ALLARD, BANNOU PAN DEI (1814-1884), born of Raja Menga Ram of Chamba and Banni Panje Dei at Chamba on 25 January 1814, married Jean Francois Allard, one of Maharaja Ranjit Singh\'s French generals, in March 1826, and bore him seven children, two of whom died in infancy and are buried in Lahore along with their father. Allard and his wife also adopted a little orphan, Achille. In 1834, Bannou Pan Dei, her children and two of her female attendants accompanied Allard to France.

ALLARD, JEAN FRANCOIS (1785-1839), Chevalier of the Legion of Honour, an order instituted in 1802 by Napoleon I, was born at Saint Tropez, France, on 8 March 1785. In 1803, he joined the French army and served in it fighting in the Imperial Cavalry in far flung fields in Italy, Spain and Portugal until its final defeat at the hands of the allies in 1815 when the Imperial Guard, in which he had been serving as a lieutenant since 1810, was disbanded.

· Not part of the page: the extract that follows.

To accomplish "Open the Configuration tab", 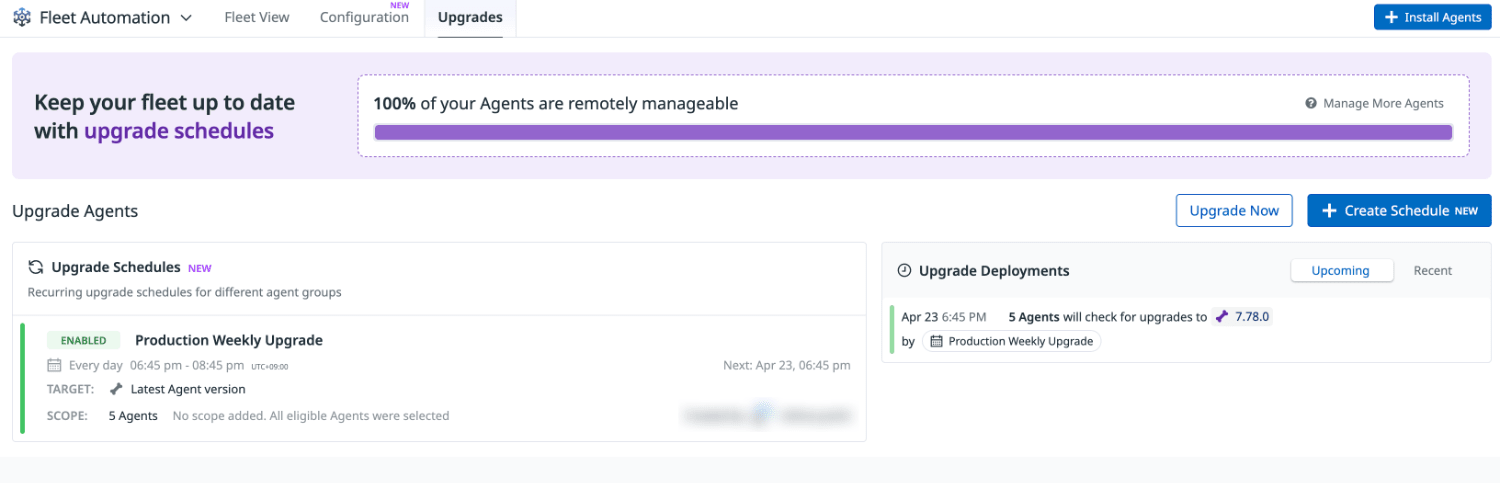I will tap(364, 17).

ANARKALI, the oldest Mughal tomb in Lahore, was built between 1605 and 1615 by Emperor Jahangir for his former favourite dancing girl Anarkali. The tomb was surrounded by extensive gardens enclosed within a high protective wall, and several buildings and palaces were erected in the gardens by Mughal princes and nobles. In 1799, Maharaja Ranjit Singh put up his headquarters there while besieging Lahore. Subsequently, he offered Anarkali to his eldest son, the heir apparent Kharak Singh.

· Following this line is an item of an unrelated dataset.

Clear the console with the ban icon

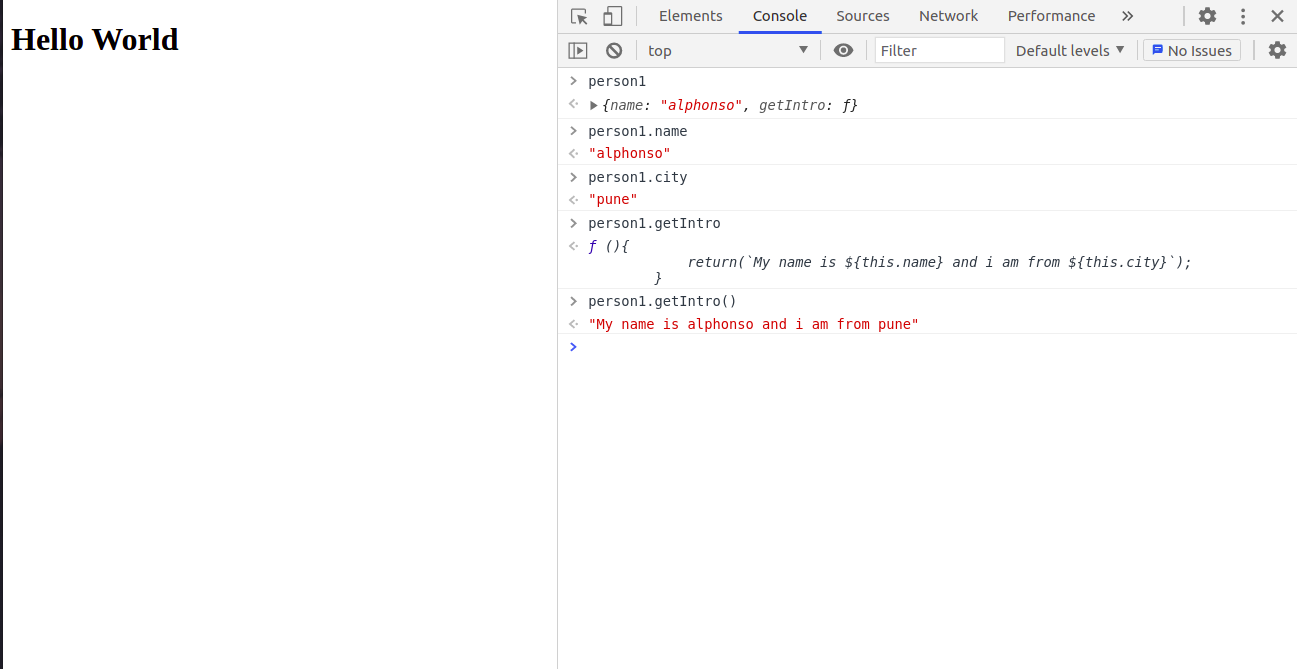coord(614,50)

COURT, CAROLINE FEZLI AZAMJOO (1821-1869), born as Fezli Azamjoo in Kashmir on 13 June 1821, married Claude Auguste Court, a general in the Sikh army, by 1836. They had three children by the time they left the Punjab in 1843. On 25 June 1844, Fezli and her children were baptized at Marseilles, and she was on the same day religiously married to General Court by the Bishop in the Cathedrale of Marseilles. A fourth child was born in Marseilles in 1845. Little else is known about Fezli Azamjoo`s life at Marseilles.